Sandbox

To create your first Sandbox, and to see how it is an integral part of the KBC workflow in our Getting Started tutorial.

A sandbox is a safe environment for you to

  • explore, analyze and experiment with copies of selected Storage data.
  • test, troubleshoot and develop transformations without modifying any Storage data.

You can fill a sandbox with any data from Storage. However, to simplify transformation development, KBC provides a specific loader for your transformations. It automatically fills the sandbox with relevant tables and takes the Input Mapping of the transformation into account.

Each user has one sandbox per project and backend (MySQL, Snowflake and Redshift) to their disposal. Sandboxes with different backends are very similar; but there are few specifics, mostly related to access management — see below.

Sandbox credentials

Important: The backend of the sandbox does not have to match the backend of the original data. For example, you can load data from Snowflake into a Redshift sandbox.

Also, your sandbox might be deleted after 14 days of inactivity unless extended; make sure not to use it as a permanent data storage!

Loading Data

Data can be loaded into your sandbox in two different ways:

  • Plain loading — Copying any tables from Storage into a Sandbox database.
  • Transformation loading — Loading specifically tailored for transformation development. Select a transformation and all relevant tables based on the transformation input mapping are automatically loaded.
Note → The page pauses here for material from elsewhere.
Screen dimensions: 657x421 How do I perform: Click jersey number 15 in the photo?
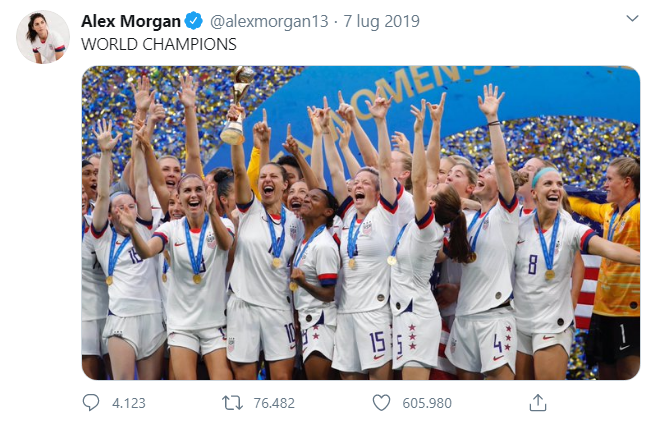(377, 342)
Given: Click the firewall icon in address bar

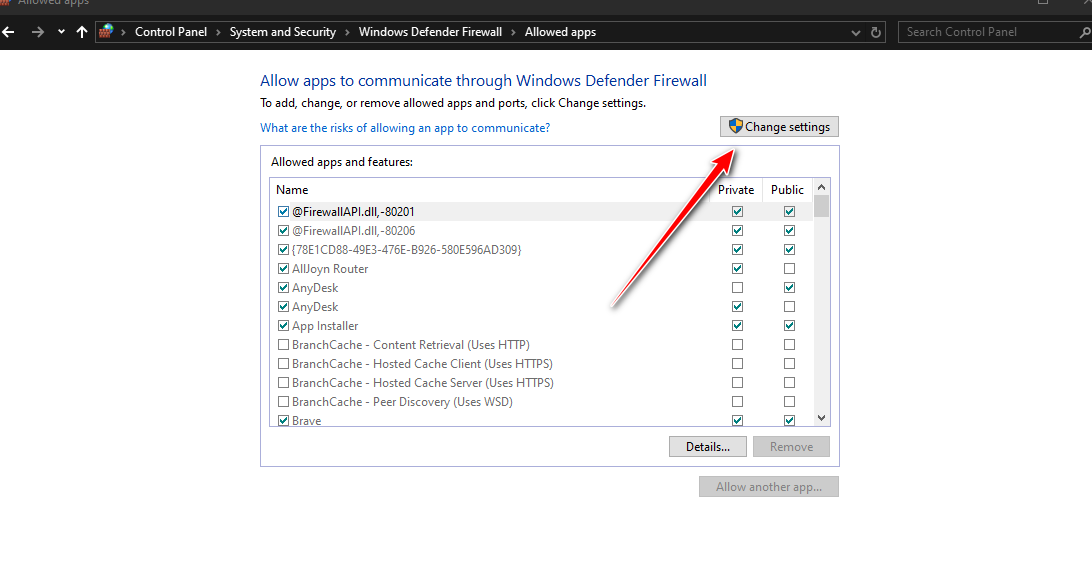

If you, while developing your transformation, need to add data to the tables already specified in the input mapping, the two ways can be combined. However, in that case, perform the plain load after the transformation load, because the transformation load deletes all data in the sandbox.

Plain Loading

Go to the Transformations section and click the Sandbox button in the upper right corner.

Screenshot - Plain Sandbox

If no sandbox exists, create it first by clicking Create Sandbox for the desired backend:

Screenshot - Plain Sandbox

Then click the Load data button to load tables or whole buckets into the sandbox. You can limit the number of rows that are loaded; this is useful for sampling a large table.

MySQL sandbox

The imported tables will have full tables names — including both a bucket and table name.

By default, the sandbox content is deleted before loading new data. Use the Preserve existing data option to keep its content and add new data to it.

Transformation Loading

This type of loading is intended for gradual development and debugging of your transformation code. Data loaded through the transformation loading is tied to a specific transformation bucket and input mapping. Only data specified in the input mapping is loaded into your transformation sandbox. You can choose whether the transformation itself is performed on the load or not.

To create a sandbox for a specific transformation, go to the Transformations section and select the respective transformation:

Screenshot - Transformation Sandbox

The Sandbox backend is defined by the transformation backend. In the transformation detail, click the Create Sandbox button:

Screenshot - Transformation Sandbox

Clicking the Create button will get you the connection credentials:

Screenshot - Transformation Sandbox

Choose how the data will be loaded and processed:

  • Load input tables only — load the tables specified in the input mapping;
  • Prepare transformation — execute transformation dependencies, that means the sandbox workspace is prepared for the current transformation (use only if there are any dependencies); and
  • Execute transformation without writing to Storage API — this is a dry-run for validation.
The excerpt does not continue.